Get prepared by buying some healthy foods or order from an organic delivery company so you always have healthy food in the house.
See if other family members will support your healthy eating regime and help you when preparing.
Plan in advance what you are going to eat the next day rather than deciding just before the meal, what to make, as it will probably be too late to get organised to cook a healthy meal.
What are the biggest mental barriers you see stopping people from living a healthy lifestyle?
It will be too much like hard work and they haven’t got the time.
They are not sure what to do.
They haven’t got the time.
They may not have as much in common as their friends or family by doing something different.
What are the top 3-5 keystone habits everyone should focus on first?
Eating something healthy for breakfast if they are hungry and continue throughout the day eating regular healthy meals.
Avoid artificial ingredients and processed foods.
Cut down on caffeine and sugar.
Instead of giving anything up replace foods with healthy alternatives.
Take some deep breaths before eating to help reduce stress so that more nutrients will be absorbed.

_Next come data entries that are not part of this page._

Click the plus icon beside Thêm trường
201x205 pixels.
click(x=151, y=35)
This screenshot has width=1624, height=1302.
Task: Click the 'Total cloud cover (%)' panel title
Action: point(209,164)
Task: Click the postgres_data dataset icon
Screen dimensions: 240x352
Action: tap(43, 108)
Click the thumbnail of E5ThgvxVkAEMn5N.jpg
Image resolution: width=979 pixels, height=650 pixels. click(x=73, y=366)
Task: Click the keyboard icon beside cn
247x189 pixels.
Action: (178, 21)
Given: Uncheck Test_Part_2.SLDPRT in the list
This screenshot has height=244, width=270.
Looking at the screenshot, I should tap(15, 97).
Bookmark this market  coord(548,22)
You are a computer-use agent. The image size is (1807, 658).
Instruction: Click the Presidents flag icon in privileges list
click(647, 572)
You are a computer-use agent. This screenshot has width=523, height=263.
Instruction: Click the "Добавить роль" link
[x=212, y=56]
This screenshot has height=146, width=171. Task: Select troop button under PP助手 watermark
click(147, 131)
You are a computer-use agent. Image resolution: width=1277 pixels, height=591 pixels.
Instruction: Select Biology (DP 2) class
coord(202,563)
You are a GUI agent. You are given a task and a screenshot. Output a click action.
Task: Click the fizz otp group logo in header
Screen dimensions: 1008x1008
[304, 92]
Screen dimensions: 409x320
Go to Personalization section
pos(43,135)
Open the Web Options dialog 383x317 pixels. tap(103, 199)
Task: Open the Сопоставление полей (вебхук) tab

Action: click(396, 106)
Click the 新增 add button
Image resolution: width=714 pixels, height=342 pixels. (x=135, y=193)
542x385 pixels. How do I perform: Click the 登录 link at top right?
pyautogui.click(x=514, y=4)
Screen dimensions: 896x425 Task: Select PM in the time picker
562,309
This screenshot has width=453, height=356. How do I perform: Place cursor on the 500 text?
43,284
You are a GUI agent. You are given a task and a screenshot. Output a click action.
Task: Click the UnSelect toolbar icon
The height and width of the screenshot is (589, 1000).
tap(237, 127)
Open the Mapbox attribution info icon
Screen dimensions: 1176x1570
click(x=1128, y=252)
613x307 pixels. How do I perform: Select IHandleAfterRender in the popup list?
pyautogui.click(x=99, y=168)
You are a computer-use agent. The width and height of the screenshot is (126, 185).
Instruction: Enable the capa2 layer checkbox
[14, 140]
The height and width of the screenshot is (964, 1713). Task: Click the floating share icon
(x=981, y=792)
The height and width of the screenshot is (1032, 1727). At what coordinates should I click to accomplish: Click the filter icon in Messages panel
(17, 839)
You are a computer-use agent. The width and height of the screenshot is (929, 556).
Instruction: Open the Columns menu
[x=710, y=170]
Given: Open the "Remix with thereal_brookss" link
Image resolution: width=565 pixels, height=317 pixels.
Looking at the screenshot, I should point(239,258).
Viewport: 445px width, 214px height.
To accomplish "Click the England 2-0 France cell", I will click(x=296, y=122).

Can mindfulness really help people eliminate cravings and addictions? Or change stubborn habits and patterns?
Yes as awareness is the first step to healing and it gets people to become more truthful with themselves. This can be a very beneficial way to be more kind to oneself rather than punishing themselves with food.
What does “mindfulness” look like anyway? Could you share a simple practice people can try—if they’re craving ice-cream and pizza, for instance?
Firstly focus on how you love feeling i.e. energised, healthy and light. When eating the food, mentally ask your body if it’s what it wants. You might feel a sensation, get a message mentally coming to you or have a physical reaction such as a cough or a pain in your body. Dont try to force anything; just let it be as it is. Carry on eating the food or drinking the drink if you want to. You may notice over time that you go off the food or forget to have it.
What are your top 3 Mindful eating tips for ‘beginners’?
When shopping for food, preparing it or about to eat it, visualise how your body will react to it. Do you feel weakened at the thought or energised.
When you are eating notice if you are enjoying it.
Ask yourself mentally as you are eating – ‘am I rushing what I am eating it or am I eating it slowly?’